Reproduce the data below exactly as written. Pictures do not belong in the copy.

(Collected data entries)
----------
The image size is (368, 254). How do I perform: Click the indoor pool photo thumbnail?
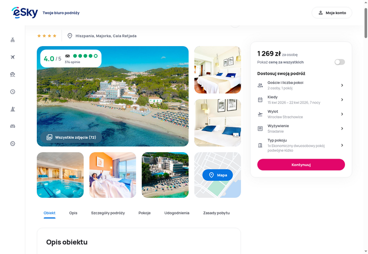[60, 175]
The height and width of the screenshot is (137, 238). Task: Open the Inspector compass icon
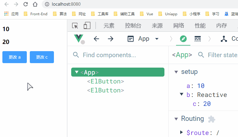click(x=183, y=39)
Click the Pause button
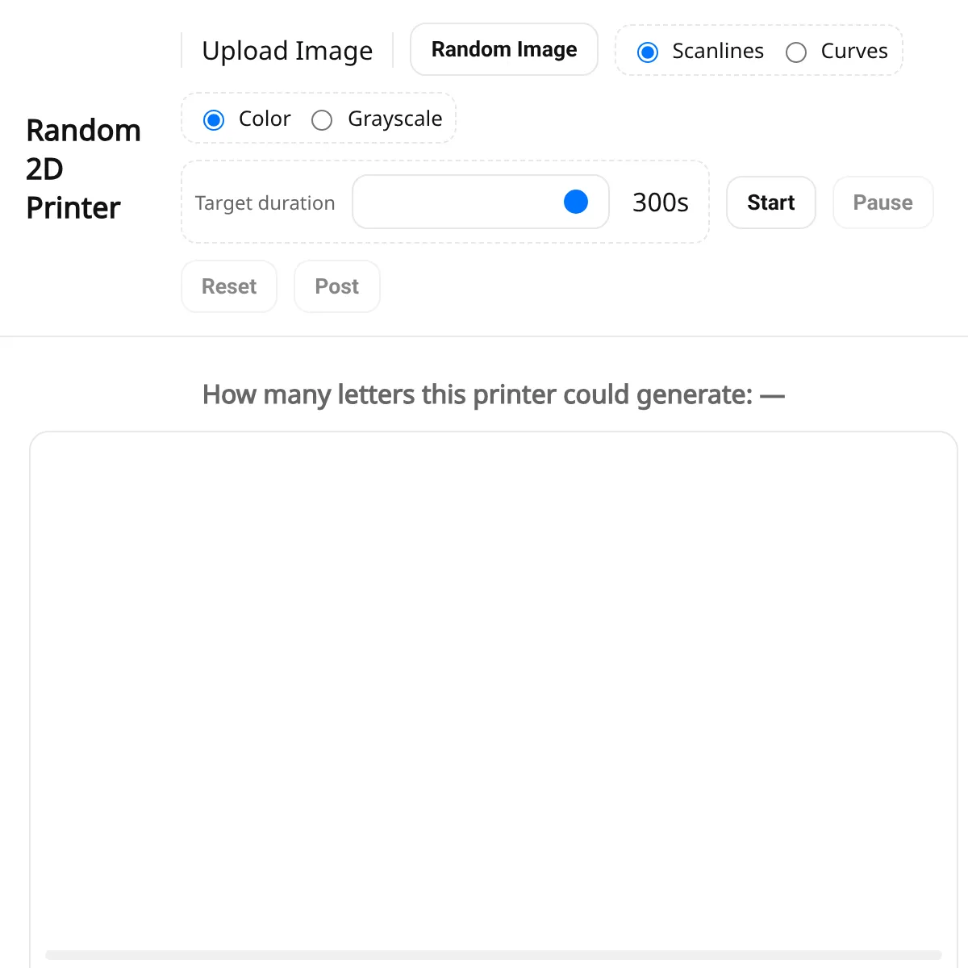968x968 pixels. pos(883,202)
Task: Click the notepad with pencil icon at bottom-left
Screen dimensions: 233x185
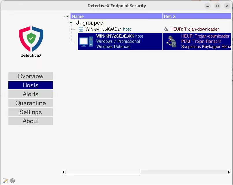Action: point(5,181)
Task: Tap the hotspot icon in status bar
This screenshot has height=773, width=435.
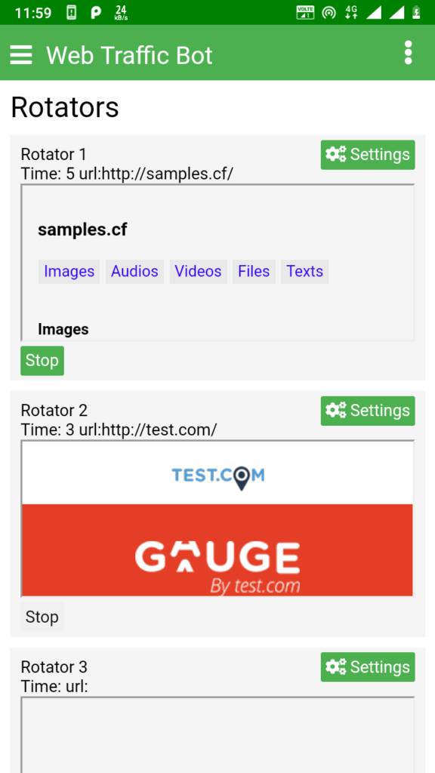Action: click(329, 12)
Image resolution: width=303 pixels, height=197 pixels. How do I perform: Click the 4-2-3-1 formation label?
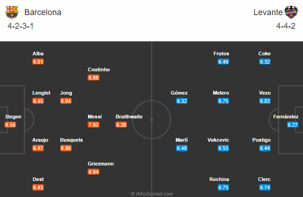point(21,26)
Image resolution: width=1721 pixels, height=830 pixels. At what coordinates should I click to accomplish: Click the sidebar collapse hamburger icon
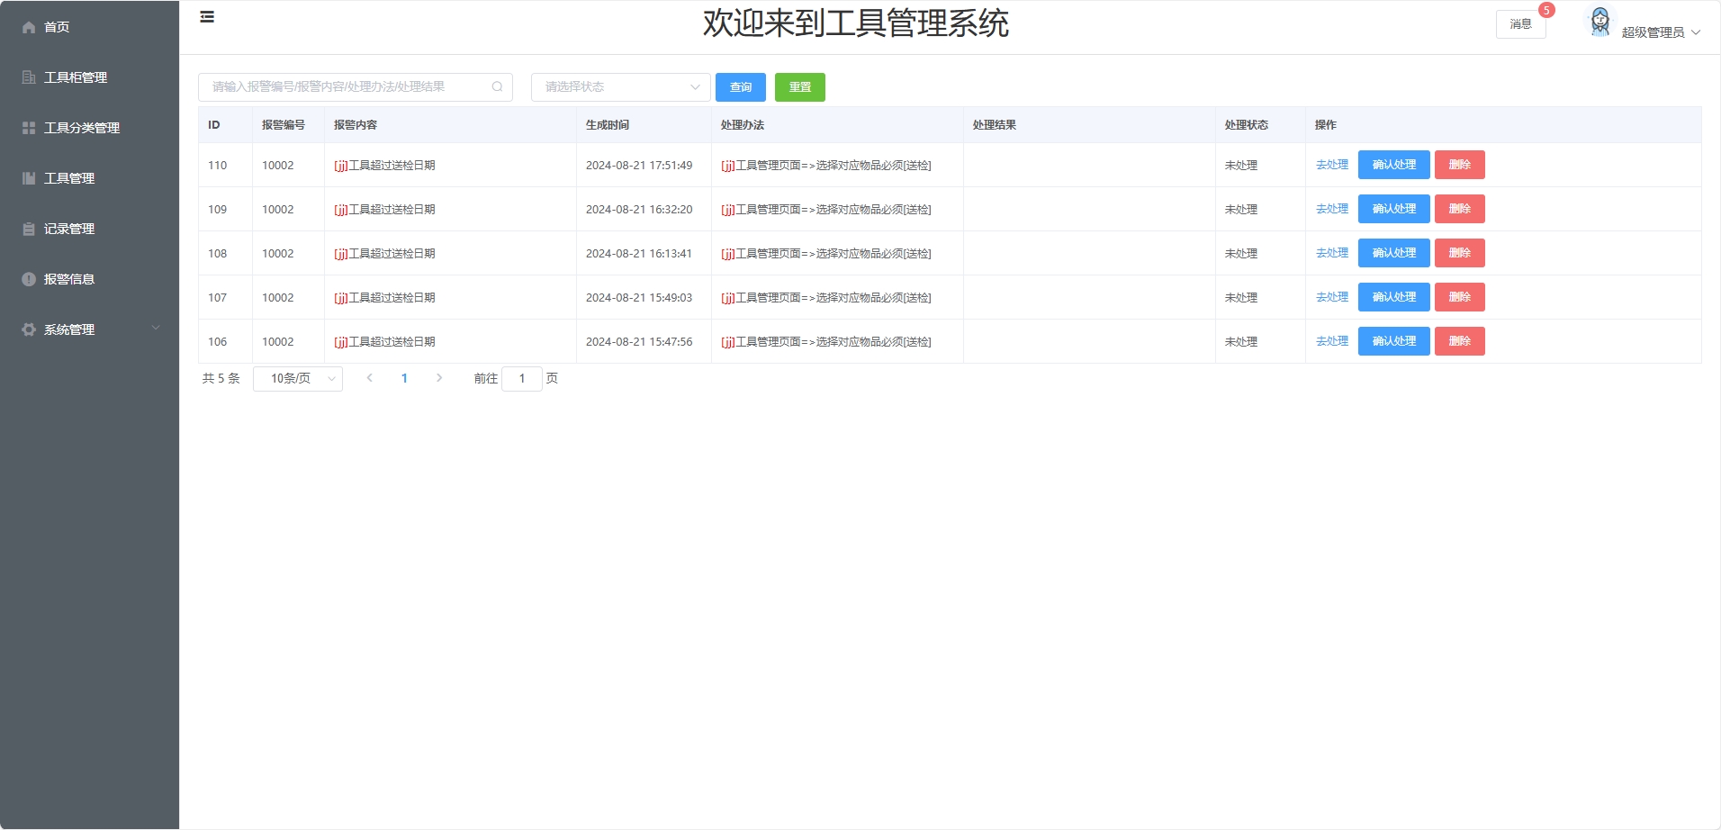(x=207, y=17)
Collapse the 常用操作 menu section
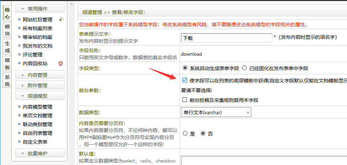The image size is (347, 165). [x=40, y=9]
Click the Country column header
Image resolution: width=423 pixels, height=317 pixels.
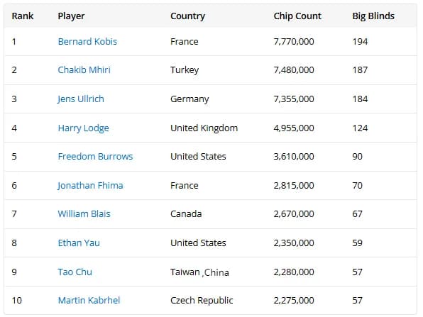click(188, 16)
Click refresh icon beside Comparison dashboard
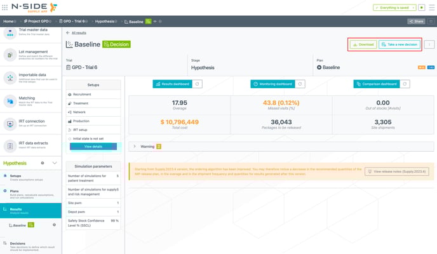Screen dimensions: 437x254 (x=407, y=84)
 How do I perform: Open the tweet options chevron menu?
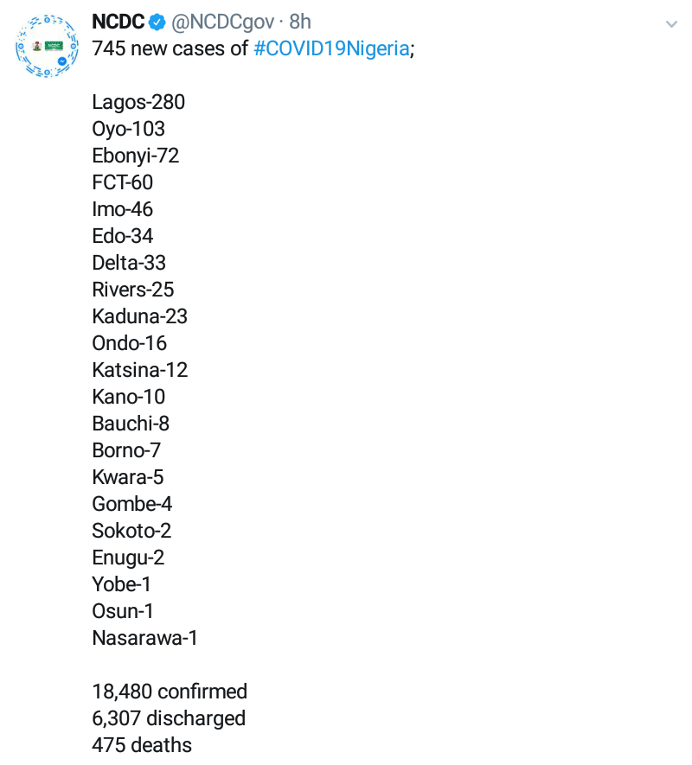(x=671, y=24)
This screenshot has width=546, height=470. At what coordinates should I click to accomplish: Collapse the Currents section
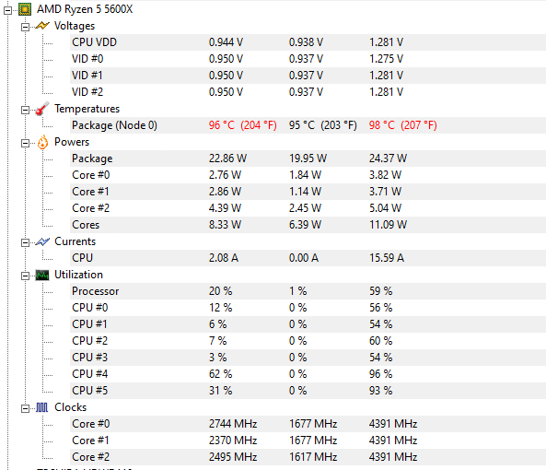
----------
▸ **ANSWER TO THE PROBLEM**
The image size is (368, 254). How do I perform: Click the indoor pool photo thumbnail?
[60, 175]
The height and width of the screenshot is (137, 238). Task: Open the Inspector compass icon
click(x=183, y=39)
Click the Pause button
968x968 pixels. pos(883,202)
Task: Click the notepad with pencil icon at bottom-left
Screen dimensions: 233x185
Action: point(5,181)
Task: Tap the hotspot icon in status bar
This screenshot has height=773, width=435.
Action: click(329, 12)
Image resolution: width=303 pixels, height=197 pixels. How do I perform: Click the 4-2-3-1 formation label?
point(21,26)
Image resolution: width=1721 pixels, height=830 pixels. At what coordinates should I click to accomplish: Click the sidebar collapse hamburger icon
(x=207, y=17)
Collapse the 常用操作 menu section
The image size is (347, 165). [x=40, y=9]
Click the Country column header
Image resolution: width=423 pixels, height=317 pixels.
click(188, 16)
Click refresh icon beside Comparison dashboard
Screen dimensions: 437x254 (x=407, y=84)
 How do I perform: Open the tweet options chevron menu?
(x=671, y=24)
This screenshot has width=546, height=470. At what coordinates should I click to accomplish: Collapse the Currents section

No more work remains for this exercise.